NYC Transit has determined that this tunnel section must be addressed immediately including the replacement of track, tunnel lighting, antenna cable, emergency alarms, emergency telephones, etc. The above track replacement and associated signal equipment work will be addressed through a third-party contract and NYC Transit in-house forces will address the remaining work, all of which must be completed in time for SAS Revenue Service. However, in order to perform this work, the water condition must be addressed first. NYC Transit has directed that the specialized chemical grout (NOH2O) and methods that were successfully employed on other MTACC and NYC Transit projects, be utilized in this tunnel section.

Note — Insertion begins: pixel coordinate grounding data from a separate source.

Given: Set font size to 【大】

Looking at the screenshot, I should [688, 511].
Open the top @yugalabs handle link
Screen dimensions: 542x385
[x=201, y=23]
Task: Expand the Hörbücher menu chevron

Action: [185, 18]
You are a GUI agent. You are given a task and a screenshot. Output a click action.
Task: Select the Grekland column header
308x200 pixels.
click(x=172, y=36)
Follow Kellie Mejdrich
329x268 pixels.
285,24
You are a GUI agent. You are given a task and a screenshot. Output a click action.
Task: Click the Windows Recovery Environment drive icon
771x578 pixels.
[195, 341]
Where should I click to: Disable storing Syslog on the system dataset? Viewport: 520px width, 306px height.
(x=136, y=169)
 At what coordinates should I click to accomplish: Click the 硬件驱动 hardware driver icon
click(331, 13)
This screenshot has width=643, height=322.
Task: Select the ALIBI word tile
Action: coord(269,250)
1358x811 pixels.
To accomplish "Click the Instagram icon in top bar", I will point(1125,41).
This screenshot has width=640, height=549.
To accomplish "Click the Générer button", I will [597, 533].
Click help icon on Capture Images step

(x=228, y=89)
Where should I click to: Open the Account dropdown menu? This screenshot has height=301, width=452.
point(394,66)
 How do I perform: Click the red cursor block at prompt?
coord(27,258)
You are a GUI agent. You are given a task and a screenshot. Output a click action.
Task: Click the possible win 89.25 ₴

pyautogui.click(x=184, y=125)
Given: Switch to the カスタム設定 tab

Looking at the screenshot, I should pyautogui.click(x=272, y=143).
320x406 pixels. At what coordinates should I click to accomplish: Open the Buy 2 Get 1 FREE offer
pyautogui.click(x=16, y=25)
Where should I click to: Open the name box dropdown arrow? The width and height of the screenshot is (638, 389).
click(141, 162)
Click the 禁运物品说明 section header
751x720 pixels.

Now, you might be wondering how the MTA is only now just discovering this problem in a rather vital stretch of track key to launching the Second Ave. Subway, and for that, I have no answer yet. I will inquire this week as to how this just came to light. Contractors began this mitigation work in early January and should be able to finish in advance to ensure revenue service by the end of the year. The Board materials, however, note ominously that “the schedule impact of these modifications is still under review and any schedule adjustments will be addressed in a subsequent modification.”

This is a sprint now and the hurdles just keep on coming. Anyone out there expect to ride this new subway before we flip the calendar to 2017? With the obstacles, self-imposed or otherwise, in the MTA’s path, that is looking like one tough deadline to meet.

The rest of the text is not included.